Content starts

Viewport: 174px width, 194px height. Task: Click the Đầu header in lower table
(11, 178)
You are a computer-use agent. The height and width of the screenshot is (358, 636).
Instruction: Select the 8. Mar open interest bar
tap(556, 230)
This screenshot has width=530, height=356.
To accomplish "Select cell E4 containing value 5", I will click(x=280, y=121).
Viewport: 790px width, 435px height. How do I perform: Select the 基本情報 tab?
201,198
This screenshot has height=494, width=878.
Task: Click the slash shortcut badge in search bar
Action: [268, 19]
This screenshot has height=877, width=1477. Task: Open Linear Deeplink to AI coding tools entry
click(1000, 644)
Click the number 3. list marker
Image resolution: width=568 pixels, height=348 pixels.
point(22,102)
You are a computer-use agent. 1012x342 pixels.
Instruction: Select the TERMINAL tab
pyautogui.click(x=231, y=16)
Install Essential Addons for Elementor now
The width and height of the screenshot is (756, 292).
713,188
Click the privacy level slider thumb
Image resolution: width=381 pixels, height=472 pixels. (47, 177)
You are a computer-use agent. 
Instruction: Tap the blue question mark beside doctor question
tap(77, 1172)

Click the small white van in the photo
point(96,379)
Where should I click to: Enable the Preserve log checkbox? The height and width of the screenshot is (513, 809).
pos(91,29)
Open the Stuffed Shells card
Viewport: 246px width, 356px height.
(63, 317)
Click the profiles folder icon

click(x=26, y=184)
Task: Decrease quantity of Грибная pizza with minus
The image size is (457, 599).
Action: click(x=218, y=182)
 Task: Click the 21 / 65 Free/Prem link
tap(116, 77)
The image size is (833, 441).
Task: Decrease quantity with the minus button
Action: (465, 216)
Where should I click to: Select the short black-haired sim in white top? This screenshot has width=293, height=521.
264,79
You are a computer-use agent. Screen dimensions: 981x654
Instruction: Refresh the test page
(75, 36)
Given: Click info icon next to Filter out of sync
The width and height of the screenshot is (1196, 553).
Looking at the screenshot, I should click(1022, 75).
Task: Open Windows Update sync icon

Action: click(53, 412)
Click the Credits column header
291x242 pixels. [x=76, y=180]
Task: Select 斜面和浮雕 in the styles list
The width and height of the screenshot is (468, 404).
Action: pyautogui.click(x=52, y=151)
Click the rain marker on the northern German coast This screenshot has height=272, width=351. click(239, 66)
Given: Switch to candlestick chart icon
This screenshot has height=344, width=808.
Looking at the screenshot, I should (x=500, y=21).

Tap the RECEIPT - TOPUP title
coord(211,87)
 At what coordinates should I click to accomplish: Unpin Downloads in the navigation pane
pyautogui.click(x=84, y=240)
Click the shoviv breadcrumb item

Content ends

- _WORK TO BE COMPLETED_
Look through the entries above and list every line containing "Given".

- _PROBLEM SOLUTION_
Given: Click info icon next to Filter out of sync
Given: Switch to candlestick chart icon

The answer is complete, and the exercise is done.